• [WHAT THE EXERCISE ASKS]:
Among the records below, determine how many lines have the word "agent" in them; output only the number.

• [DATA SHOWN]:
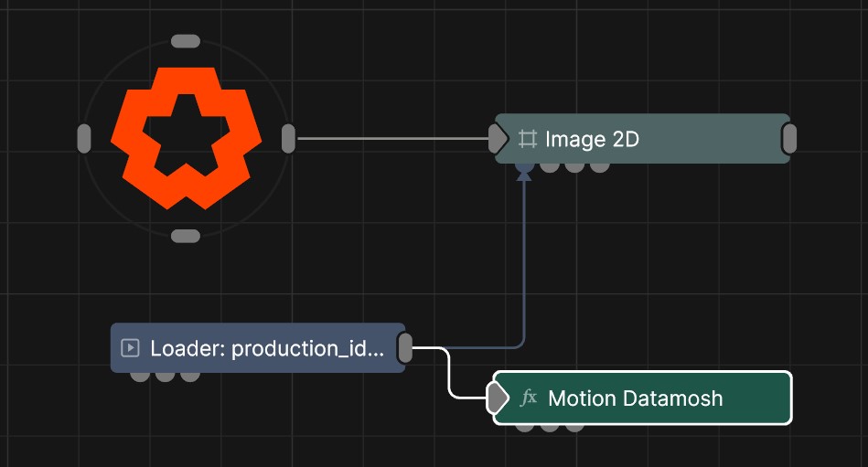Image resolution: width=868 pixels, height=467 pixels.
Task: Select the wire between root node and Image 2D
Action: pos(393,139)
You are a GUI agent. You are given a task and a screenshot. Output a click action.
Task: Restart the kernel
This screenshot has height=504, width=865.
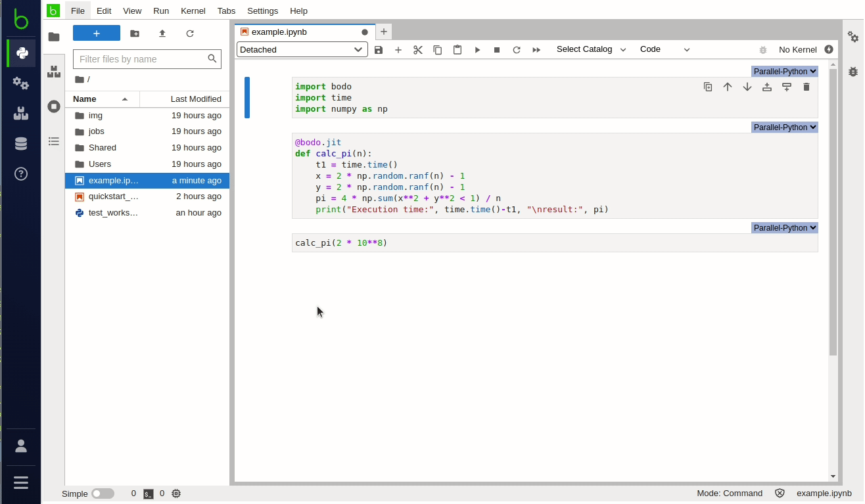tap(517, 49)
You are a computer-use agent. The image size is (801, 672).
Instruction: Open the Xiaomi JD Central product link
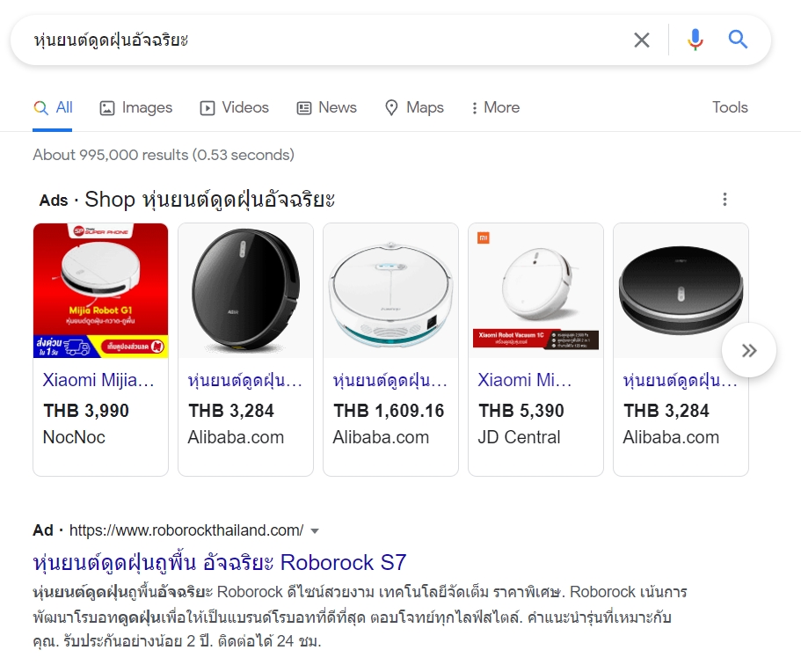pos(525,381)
--
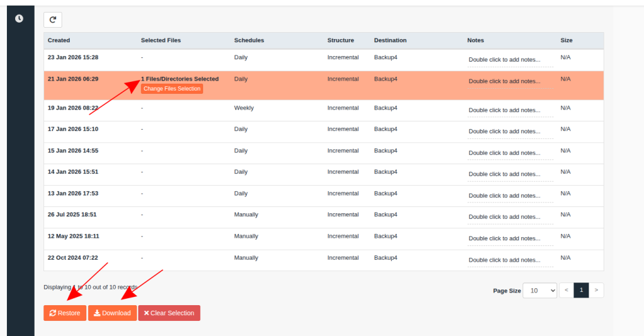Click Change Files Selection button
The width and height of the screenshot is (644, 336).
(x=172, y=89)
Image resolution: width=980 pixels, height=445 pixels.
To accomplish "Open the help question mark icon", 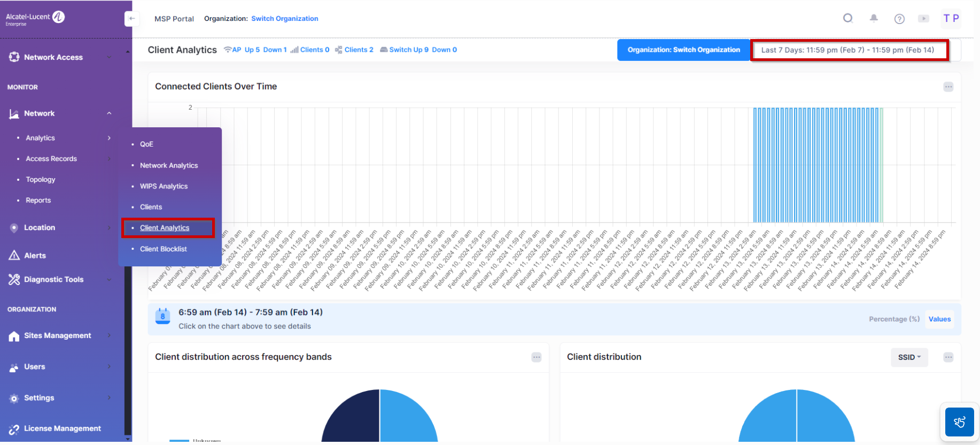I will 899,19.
==
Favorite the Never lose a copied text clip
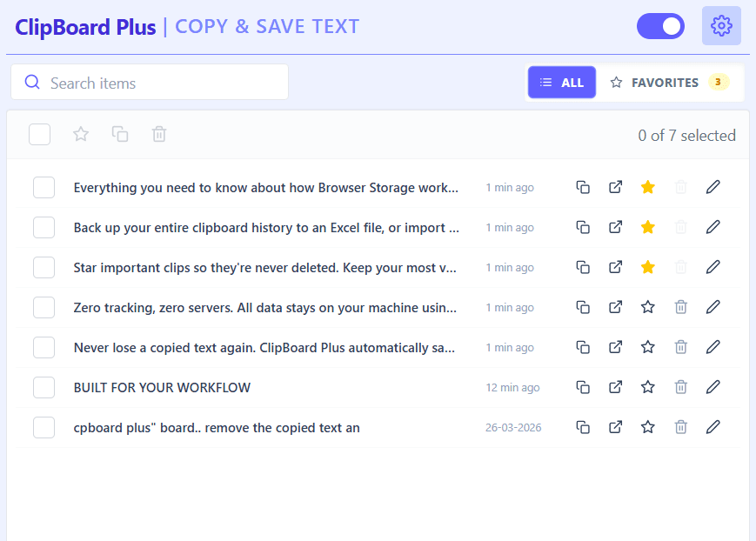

• [EXERCISE RESULT]:
2